Next Wednesday MPs will be voting on what is likely to be the political question of my lifetime - whether to start the process by which the UK comes out of the European Union and Single Market.
The vote next week is on the principle of the Bill. It's not about specific amendments which will be debated at Committee stage the week after - but about whether we should vote to start the process of leaving the EU on the terms set out by the Prime Minister in her speech last week.
Along with 18 other Labour backbenchers, I have tabled an amendment which sets out the key reason as to why I believe there are fundamental problems with the Government's approach.
I might be accused of being a democracy denier but I can't sign up unconditionally to the UK leaving the European Union and the Single Market.
Whilst a narrow majority of those who took part in the referendum voted to leave the EU, the country has never been asked about leaving the Single Market and the European Economic Area (EEA).
The words Single Market weren't on the ballot paper. I can barely remember hearing the phrase "customs union" before the referendum - and yet we were fed a daily pack of lies about money which would automatically become available for the NHS, Turkey joining the EU and the "swarms" of refugees heading for our shores.
Leave campaigner after leave campaigner took to the airwaves to say this wasn't about leaving the Single Market. Page 72 of the Conservative manifesto said they would "safeguard British interests in the Single Market" and then last week, an unelected Prime Minister announces she is pulling us out of the world's largest trading bloc.
That might be what democracy means to some, but it is not what it means to me.
I acknowledge the result of the referendum but don't expect me to respect the process which led to it.
The British people, or at least MPs in the British Parliament, must have a say on whether we leave the Single Market.
Triggering Article 50 is one thing, pulling us out of the Single Market is another - but that is precisely what Theresa May wants to do.
Article 127 of the EEA Agreement sets out a process by which a country wishing to leave the Single Market can notify its intention to do so in writing, giving 12 months' notice. There should be as much scrutiny on this notification as there is on Article 50.
Our democracy didn't start or end on 23 June and we mustn't pretend that it did.
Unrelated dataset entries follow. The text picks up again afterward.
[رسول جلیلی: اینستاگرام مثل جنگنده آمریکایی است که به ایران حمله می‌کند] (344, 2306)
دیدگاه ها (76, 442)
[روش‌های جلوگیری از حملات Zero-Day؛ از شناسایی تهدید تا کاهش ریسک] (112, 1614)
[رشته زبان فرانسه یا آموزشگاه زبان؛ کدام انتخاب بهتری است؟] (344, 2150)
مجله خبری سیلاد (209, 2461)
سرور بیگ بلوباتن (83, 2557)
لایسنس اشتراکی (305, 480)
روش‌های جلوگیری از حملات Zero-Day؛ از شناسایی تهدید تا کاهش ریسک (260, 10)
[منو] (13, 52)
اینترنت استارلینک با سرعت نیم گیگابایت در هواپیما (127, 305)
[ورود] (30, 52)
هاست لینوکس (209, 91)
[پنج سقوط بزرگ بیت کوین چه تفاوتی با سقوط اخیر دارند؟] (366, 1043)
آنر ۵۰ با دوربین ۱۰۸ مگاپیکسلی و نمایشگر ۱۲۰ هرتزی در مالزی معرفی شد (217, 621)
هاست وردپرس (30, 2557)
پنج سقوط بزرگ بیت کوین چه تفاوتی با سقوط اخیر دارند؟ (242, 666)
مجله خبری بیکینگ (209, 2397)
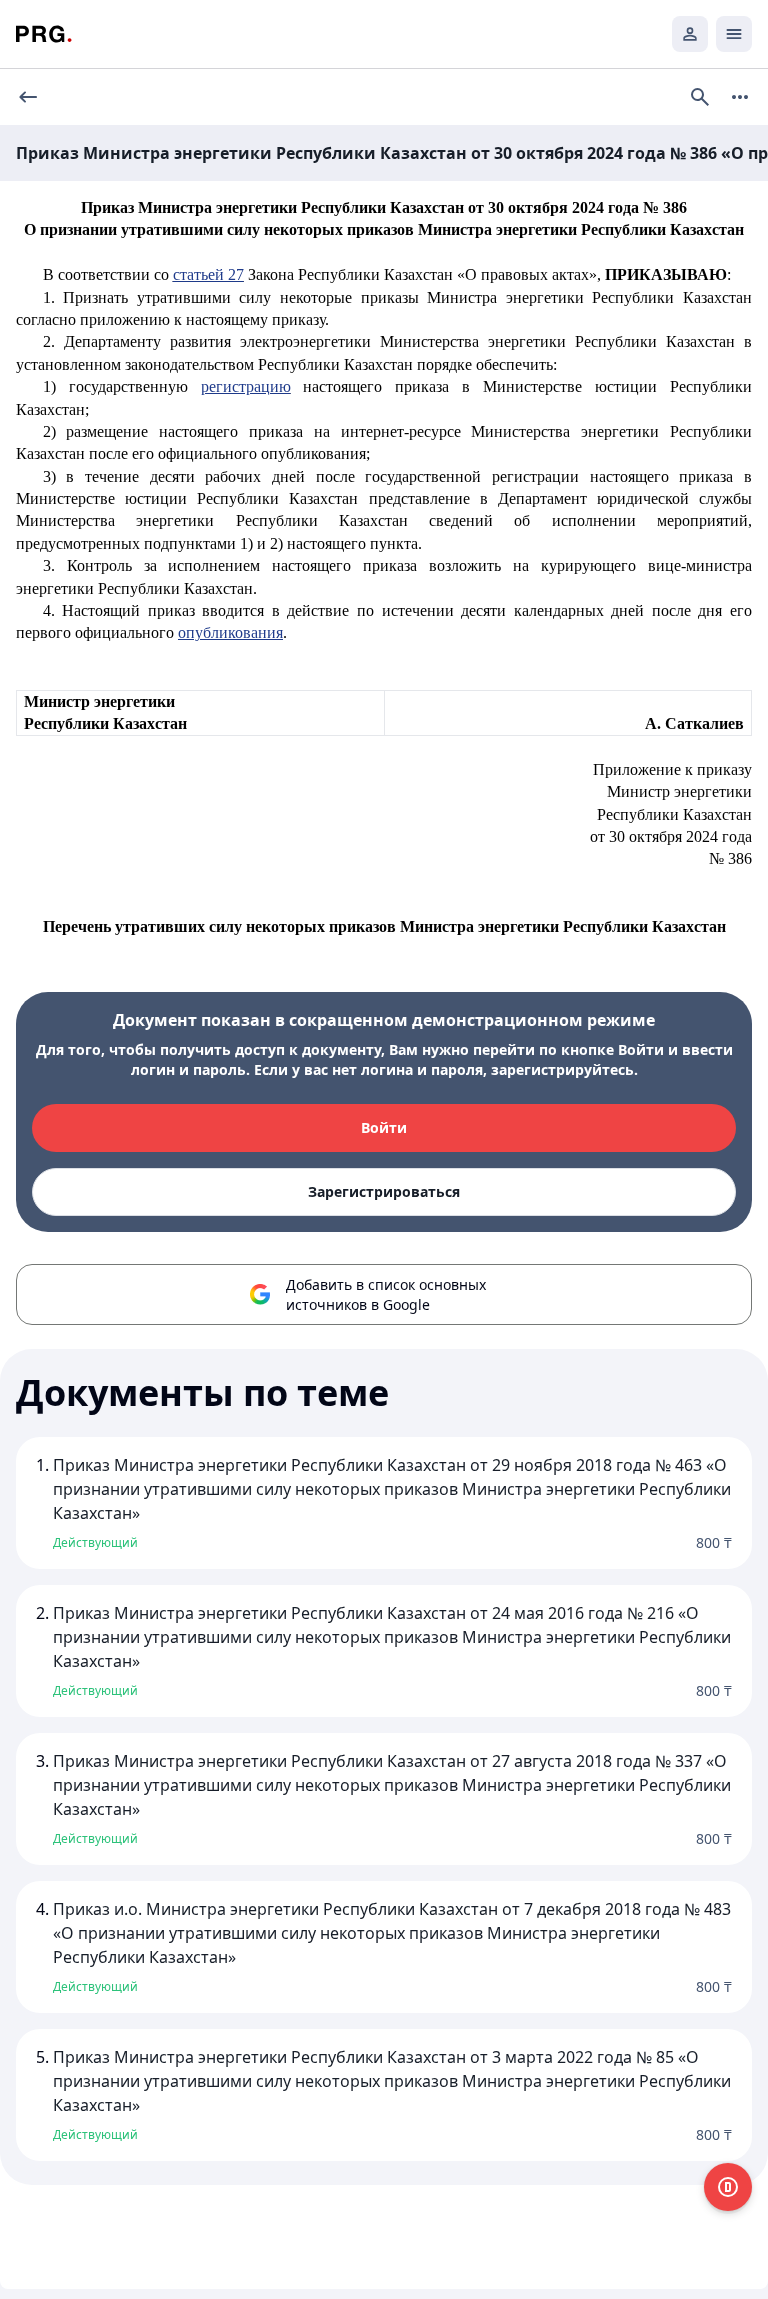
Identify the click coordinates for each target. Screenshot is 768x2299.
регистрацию (246, 386)
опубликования (230, 632)
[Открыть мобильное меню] (734, 34)
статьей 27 (208, 274)
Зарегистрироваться (384, 1191)
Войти (384, 1127)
I can't stand by and watch big firms, which employ many of my constituents, announce they are scaling down operations here in favour of countries such as France or Germany - HSBC, UBS, Lloyds of London.
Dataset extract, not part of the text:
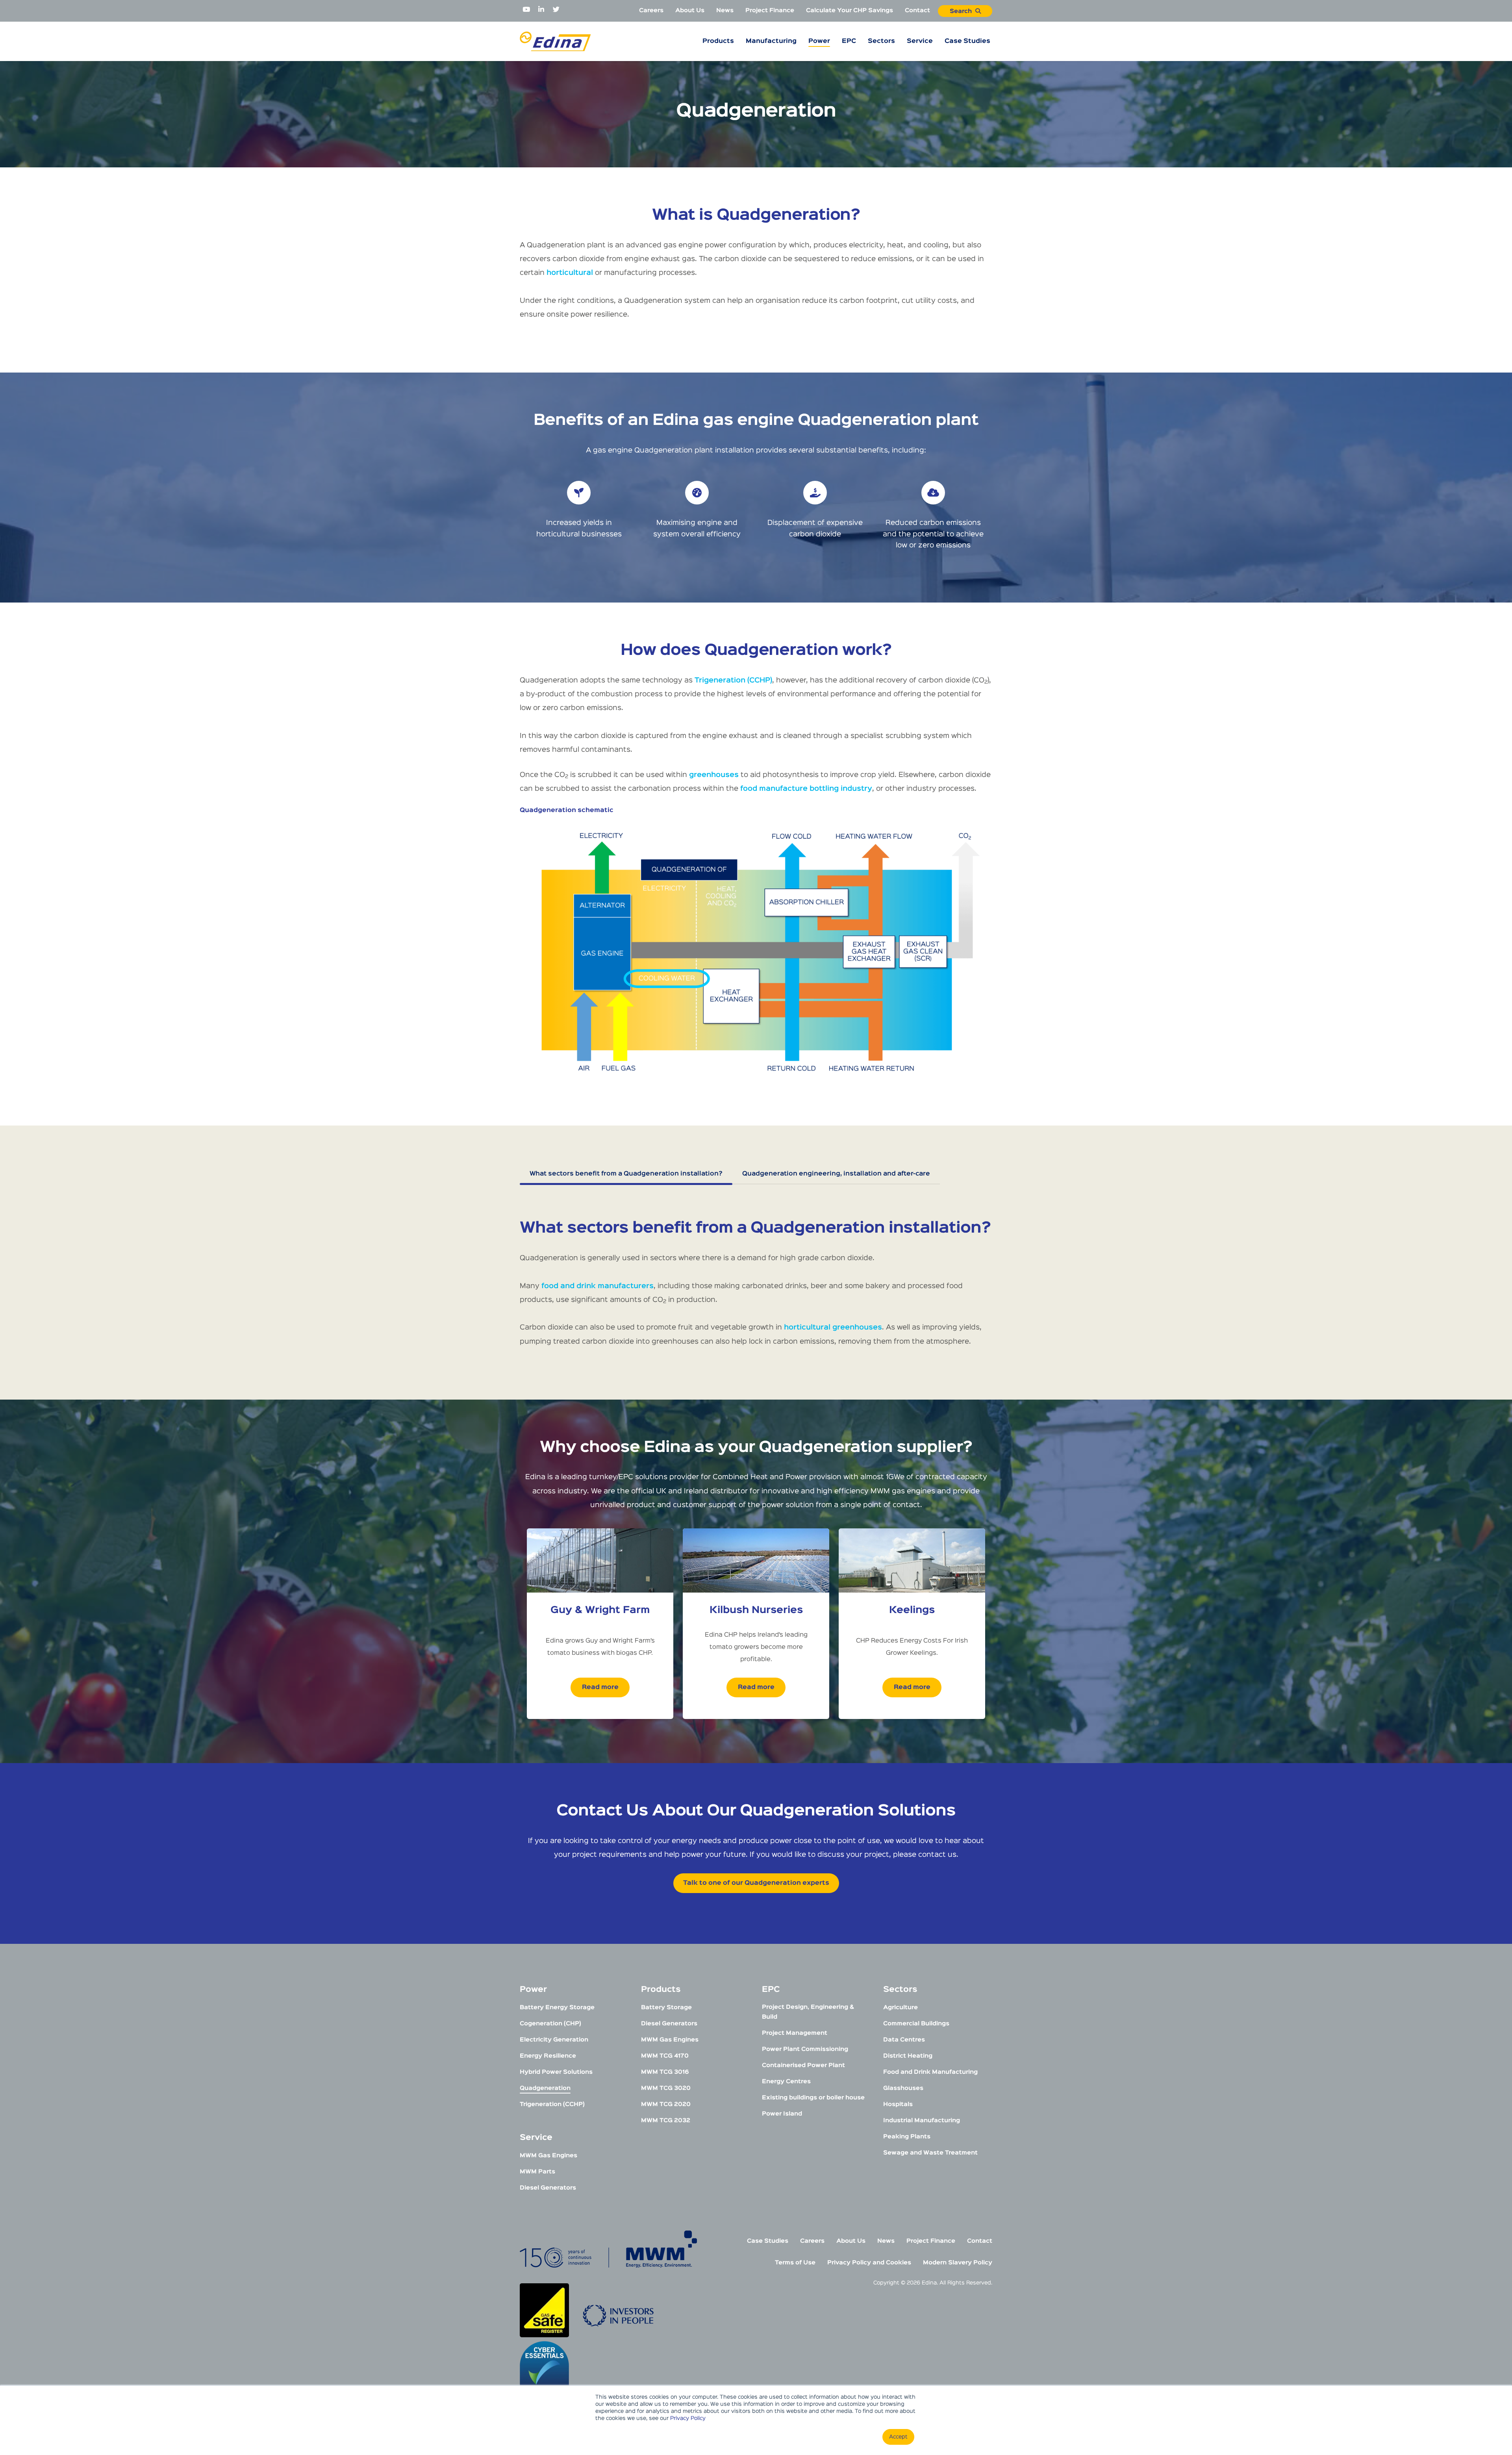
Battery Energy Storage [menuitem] (557, 2007)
I fear for those whose jobs may be directly affected but I am equally worried about the wider impact on the economy. Talk to developers and they will tell you property prices are stagnating in central London - good some might say - but I fear for anyone who finds themselves in negative equity.
I fear for my home town of Swindon - a town with a massive Honda plant - an industry which has a supply chain which reaches across Europe. The ease with which businesses trade with Europe, the ease with which they sell to European consumers is threatened and nothing the Prime Minister has said reassures me about how she will, to quote the Tory manifesto, "safeguard British interests in the Single Market".
I feel like I am watching a slow motion car crash and I have to try to do something about it.
If my amendment is selected for debate, I will vote for my amendment. Irrespective of whether that happens or not, I will vote against triggering Article 50.
Nothing I have heard from the Prime Minister gives me the reassurance I would need to embark on the path of leaving the EU and the Single Market. That is where this Government wants to take us and I can't see how this is in the national interest.